Я уже настраиваюсь на длительный спор, но неожиданно старик вздыхает:
– Возьми заказ на светский портрет, figlio[40], и не отказывайся от других, которые воспоследуют, – говорит он и снова начинает хождение туда-сюда. – Все, о чем я тебя прошу – это чтобы ты направил свои усилия в полезное русло. Ты потратил годы на изобретения и на поиски людей, наделенных властью. Знаю, тебе по сердцу жизнь при дворе, но это ни к чему не приведет тебя в итоге. А может статься, приведет к гибели. Тебе еще повезло, что ты добрался сюда из Милана целым и невредимым.
– Я начерчу и построю машину, которая поможет выигрывать войны, и это принесет мне куда больше выгоды, чем расписывание стен в пыли за алтарем в каком-нибудь монастыре, где никто никогда не увидит мою работу, – говорю я, пренебрежительно обводя рукой замкнутый монастырский дворик.
Но отец не сдается:
– Начертить неисповедимые пути истории у себя в тетрадях ты все равно не сможешь. Войну нельзя выиграть с одной лишь помощью подводной лодки, летающей машины или бронированной колесницы.
Должен признать, аргументы хороши. Отец свое дело знает. Недаром к нему как к нотариусу и советнику обращаются самые просвещенные из флорентийцев. По той же причине и сервиты наняли его для участия в переговорах по их торговым делам.
Я жду, пока страсти немного улягутся, атмосфера разрядится, затем достаю из рукава контракт, подписанный с монахами, и кладу его на стол.

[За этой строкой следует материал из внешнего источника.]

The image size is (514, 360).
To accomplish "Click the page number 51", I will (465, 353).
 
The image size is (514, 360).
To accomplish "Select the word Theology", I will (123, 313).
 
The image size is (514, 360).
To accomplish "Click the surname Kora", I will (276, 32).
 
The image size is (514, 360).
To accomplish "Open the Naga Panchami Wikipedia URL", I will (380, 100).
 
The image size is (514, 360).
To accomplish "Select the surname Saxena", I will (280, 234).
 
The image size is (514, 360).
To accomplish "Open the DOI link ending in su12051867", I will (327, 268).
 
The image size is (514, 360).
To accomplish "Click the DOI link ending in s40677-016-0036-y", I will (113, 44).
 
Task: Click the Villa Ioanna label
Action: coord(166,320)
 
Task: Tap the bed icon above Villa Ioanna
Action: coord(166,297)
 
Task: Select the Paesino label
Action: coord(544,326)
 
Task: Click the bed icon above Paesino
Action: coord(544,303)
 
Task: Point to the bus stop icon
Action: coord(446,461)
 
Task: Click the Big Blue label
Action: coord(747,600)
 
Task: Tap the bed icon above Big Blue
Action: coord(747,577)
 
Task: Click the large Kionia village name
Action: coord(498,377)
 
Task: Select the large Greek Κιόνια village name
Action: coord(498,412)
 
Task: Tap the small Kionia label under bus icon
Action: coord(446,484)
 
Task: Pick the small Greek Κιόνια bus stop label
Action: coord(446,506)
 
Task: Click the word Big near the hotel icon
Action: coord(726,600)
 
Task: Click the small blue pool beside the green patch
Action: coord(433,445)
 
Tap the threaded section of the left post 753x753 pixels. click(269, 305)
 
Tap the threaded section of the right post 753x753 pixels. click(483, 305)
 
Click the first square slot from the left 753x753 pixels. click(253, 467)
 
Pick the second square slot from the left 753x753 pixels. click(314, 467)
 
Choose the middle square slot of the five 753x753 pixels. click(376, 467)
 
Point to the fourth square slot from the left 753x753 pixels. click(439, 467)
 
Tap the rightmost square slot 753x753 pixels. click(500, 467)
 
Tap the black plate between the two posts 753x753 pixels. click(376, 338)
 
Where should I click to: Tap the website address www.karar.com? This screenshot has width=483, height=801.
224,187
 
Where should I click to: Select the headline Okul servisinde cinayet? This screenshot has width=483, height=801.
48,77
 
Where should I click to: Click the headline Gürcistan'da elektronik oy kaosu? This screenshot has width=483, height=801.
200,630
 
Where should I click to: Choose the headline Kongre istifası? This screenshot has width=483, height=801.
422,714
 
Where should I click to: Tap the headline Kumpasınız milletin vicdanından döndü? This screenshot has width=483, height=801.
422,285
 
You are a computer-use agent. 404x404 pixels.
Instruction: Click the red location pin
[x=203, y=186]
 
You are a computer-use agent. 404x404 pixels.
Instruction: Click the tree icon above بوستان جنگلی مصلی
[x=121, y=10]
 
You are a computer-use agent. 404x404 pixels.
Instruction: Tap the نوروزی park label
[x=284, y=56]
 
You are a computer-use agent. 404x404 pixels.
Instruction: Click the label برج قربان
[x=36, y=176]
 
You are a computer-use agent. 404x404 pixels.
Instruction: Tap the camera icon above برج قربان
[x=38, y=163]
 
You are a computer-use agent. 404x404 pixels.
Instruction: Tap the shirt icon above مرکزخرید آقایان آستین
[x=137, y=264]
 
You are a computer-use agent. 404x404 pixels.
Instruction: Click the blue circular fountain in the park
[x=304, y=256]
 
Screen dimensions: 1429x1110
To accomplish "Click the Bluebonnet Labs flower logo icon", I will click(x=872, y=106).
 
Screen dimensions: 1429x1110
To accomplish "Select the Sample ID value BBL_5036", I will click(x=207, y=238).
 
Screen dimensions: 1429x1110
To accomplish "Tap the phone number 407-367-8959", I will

– Как видите, я уже принял предложение сервитов. Контракт вы, разумеется, составили сами.
Он кивает:
– Для тебя это будет неплохое начало. Но закончить работу придется так или иначе. Сперва они и вовсе не хотели тебя нанимать. Сказали, ты человек легкомысленный, увлекающийся, зачастую не умеешь сосредоточиться на одной задаче. – Отец многозначительно умолкает на секунду. – Если монахи увидят, что работа у тебя продвигается слишком медленно, имеют право расторгнуть контракт без выплаты гонорара.
Стало быть, такая у меня репутация? Я, признаться, удивлен, что люди болтают обо мне подобную чушь. Но это же Флоренция, куда деваться. Почти тридцать лет минуло с тех пор, как один завистливый подмастерье настрочил на меня донос в Синьорию. Это и была одна из причин моего расставания с Флоренцией. Да, какие-то вещи действительно никогда не меняются.
– Они ничего обо мне не знают, – начиная закипать, возражаю я.
Отец смотрит на меня с подозрением:
– Они узнали все что нужно, увидев, как ты одет.
– Что вы имеете в виду?
– Монахи считают, что твой гардероб неуместен в обители.
Ох уж эти монахи… Сервиты основали свое заведение лет триста назад. Компания процветающих торговцев одеждой тогда вдруг отказалась от жизни в достатке и удовольствиях, променяв ее на бедность и покаяние. Здесь, в стенах, возведенных во славу своей покровительницы Девы Марии, они носили сандалии на деревянной подошве и рясы из грубой шерсти или конского волоса, подпоясанные пеньковыми веревками. Единственным их пропитанием стала жидкая овсяная каша, которую приходилось черпать рассохшимися деревянными ложками. Я украдкой бросаю взгляд в келью, где Салаи достает из сундука мои синие, бархатные, расшитые узорами башмаки с пряжками, фиалковый плащ с широким отложным воротником и сиреневый берет.
– Вы закончили? – поворачиваюсь я к отцу.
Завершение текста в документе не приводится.